24 HEURES - Le lundi 20 mai 2019

Il souffrait d'un cancer

Pierre Falardeau est mort

26/09/2009 08h55 - Mise à jour 26/09/2009 13h21

Le cinéaste et écrivain Pierre Falardeau est décédé à l’âge de 62 ans, vendredi soir.

Souffrant d’un cancer depuis plusieurs mois, il s’est éteint à 23h17 l'unité de soins palliatifs de l'Hôpital Notre-Dame du CHUM entouré de ses proches, a confirmé samedi matin l’établissement de santé.

Le patient était entré à l'hôpital le jour même à 13h20.

Il laisse dans le deuil sa conjointe, Manon Leriche, ainsi que ses trois enfants, Jules, Hélène et Jérémie.

Figure de proue du mouvement indépendantiste québécois, Pierre Falardeau est né le 28 décembre 1946 à Montréal.

Il était reconnu pour son caractère fougueux et son franc-parler.

On lui doit entre autres une vingtaine de films, en plus de son célèbre personnage Elvis Gratton.

Il a également derrière lui une longue expérience dans le monde de l'écrit avec une quinzaine d'ouvrages, de textes et de manifestes. Il a notamment signé La liberté n'est pas une marque de Yogourt. Il a également collaboré à de nombreuses publications, dont le Journal culturel Ici, pour lequel il a été chroniqueur.

« Une perte considérable pour notre nation » - Bernard Landry

Samedi matin, l’ancien Premier ministre Bernard Landry, lui aussi un souverainiste convaincu, a tenu à rendre hommage à celui qui était souvent au centre de controverses, sur les ondes de RDI.

« Au delà de la perte personnelle, c’est une perte considérable pour notre nation », a-t-il affirmé, en mentionnant aussi « l’œuvre cinématographique considérable » de Falardeau.

« Je lui disais: Pierre, je pense à peu près comme toi sur à peu près tout, mais je ne le dis pas de la même manière », s’est souvenu Bernard Landry.

« Un grand ambassadeur » - Pauline Marois

Pour Pauline Marois, chef du Parti québécois, Falardeau était un « grand ambassadeur » de la cause souverainiste.

« Le fait qu’il était libre et pouvait utiliser toutes les tribunes avec son franc parler, ça servait d’autant plus la cause », dit-elle, avant d’indiquer que son parti a bien l’intention de « rendre hommage correctement » à l’homme de cinéma et de littérature décédé vendredi.

Même s’il ne partage pas les opinions politiques souverainistes, le Premier ministre du Québec Jean Charest tout de même salué Pierre Falardeau le communicateur lors du conseil général de son parti à Drummondville, samedi.
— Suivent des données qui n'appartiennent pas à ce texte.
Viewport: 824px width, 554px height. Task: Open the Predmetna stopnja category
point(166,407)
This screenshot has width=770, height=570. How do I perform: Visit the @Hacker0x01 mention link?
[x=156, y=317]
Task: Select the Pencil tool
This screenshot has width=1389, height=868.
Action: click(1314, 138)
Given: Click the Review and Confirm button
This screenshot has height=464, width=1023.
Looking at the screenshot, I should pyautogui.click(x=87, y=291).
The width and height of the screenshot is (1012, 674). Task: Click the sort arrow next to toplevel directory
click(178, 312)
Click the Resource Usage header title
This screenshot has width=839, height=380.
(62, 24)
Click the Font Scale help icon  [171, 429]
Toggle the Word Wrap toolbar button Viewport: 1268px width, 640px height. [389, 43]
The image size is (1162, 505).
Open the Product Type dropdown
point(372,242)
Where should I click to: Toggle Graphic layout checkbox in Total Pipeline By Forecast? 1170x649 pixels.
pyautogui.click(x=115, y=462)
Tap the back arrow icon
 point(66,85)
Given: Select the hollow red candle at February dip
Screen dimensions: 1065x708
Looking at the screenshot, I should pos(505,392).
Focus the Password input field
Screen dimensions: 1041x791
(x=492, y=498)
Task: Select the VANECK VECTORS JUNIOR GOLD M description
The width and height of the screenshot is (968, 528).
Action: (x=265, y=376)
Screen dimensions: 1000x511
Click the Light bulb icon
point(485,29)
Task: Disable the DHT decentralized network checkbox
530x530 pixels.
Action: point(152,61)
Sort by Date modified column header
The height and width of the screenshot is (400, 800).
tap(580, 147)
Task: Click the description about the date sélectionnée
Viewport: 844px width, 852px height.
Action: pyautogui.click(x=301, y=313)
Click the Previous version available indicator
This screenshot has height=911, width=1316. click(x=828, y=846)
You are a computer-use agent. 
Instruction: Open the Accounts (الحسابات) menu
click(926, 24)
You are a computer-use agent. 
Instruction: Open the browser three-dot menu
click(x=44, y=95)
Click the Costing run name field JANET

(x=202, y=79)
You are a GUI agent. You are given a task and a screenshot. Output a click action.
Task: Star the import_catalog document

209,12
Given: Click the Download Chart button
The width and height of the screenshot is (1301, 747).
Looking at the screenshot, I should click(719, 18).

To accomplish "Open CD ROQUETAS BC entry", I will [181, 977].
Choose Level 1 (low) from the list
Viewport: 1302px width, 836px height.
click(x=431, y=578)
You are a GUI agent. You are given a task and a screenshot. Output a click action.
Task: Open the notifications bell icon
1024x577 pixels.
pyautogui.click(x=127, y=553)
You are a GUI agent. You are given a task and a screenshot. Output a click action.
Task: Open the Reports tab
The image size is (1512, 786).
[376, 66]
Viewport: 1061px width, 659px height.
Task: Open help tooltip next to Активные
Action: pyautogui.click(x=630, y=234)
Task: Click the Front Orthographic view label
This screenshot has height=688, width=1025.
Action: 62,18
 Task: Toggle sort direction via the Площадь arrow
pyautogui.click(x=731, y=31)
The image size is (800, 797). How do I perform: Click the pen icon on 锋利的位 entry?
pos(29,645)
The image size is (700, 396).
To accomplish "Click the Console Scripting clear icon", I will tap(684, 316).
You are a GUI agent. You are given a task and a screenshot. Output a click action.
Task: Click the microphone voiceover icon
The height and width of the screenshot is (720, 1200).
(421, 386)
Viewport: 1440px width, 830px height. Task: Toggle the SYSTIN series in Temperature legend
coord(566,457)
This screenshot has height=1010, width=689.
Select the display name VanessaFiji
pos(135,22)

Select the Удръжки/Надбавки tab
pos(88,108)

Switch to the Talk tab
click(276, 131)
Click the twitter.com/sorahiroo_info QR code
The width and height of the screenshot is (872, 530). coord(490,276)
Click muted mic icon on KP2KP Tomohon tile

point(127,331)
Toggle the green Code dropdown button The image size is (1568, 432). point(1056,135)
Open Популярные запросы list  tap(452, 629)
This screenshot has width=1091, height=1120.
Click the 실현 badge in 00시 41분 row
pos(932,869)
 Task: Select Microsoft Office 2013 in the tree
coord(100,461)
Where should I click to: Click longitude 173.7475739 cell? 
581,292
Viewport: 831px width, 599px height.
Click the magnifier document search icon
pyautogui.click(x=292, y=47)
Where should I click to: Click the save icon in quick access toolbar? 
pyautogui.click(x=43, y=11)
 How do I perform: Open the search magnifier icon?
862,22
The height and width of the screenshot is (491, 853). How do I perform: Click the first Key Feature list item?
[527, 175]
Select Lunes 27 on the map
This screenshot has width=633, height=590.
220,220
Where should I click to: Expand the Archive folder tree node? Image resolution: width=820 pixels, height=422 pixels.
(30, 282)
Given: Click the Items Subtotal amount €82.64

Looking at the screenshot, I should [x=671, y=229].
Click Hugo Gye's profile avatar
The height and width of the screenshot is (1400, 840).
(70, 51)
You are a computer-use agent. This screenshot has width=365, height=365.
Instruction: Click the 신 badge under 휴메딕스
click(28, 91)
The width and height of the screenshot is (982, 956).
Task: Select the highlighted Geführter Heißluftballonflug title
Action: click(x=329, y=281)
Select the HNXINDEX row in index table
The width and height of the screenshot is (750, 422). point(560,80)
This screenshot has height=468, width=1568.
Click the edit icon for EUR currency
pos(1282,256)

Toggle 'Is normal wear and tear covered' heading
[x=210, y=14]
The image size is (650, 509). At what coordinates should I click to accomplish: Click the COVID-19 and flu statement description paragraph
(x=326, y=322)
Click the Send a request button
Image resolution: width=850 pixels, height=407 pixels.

« Il trouvait toujours une formule choc pour exprimer ses idées, ça faisait partie du personnage », a commenté Jean Charest, qui a principalement tenu à souligner « un cinéaste remarquable, qui avait une grande diversité dans son répertoire ».

Pour l’instant, la femme et les enfants de Pierre Falardeau souhaitent vivre leur deuil dans l’intimité. Ils ont signifié qu’ils n’accorderaient aucune entrevue aux médias.

Les détails concernant les obsèques du cinéaste et écrivain ne sont pas encore connus.

Cinéaste engagé

Pierre Falardeau a complété des études en ethnologie à l’Université de Montréal.

Dès 1971, à l’âge de 25 ans, il réalise son premier court métrage à saveur indépendantiste, Continuons le combat.

Puis, en 1978, il signe avec Pea Soup une critique de l’aliénation des Québécois devant le pouvoir économique.

À partir de 1981, quatre films mettant en vedette son célèbre personnage Elvis Gratton contribuent à le consacrer comme une figure importante du cinéma québécois.

En 2001, son film 15 février 1839, qui relate les 24 dernières heures de deux patriotes canadiens condamnés à la pendaison, remporte quatre prix Jutras.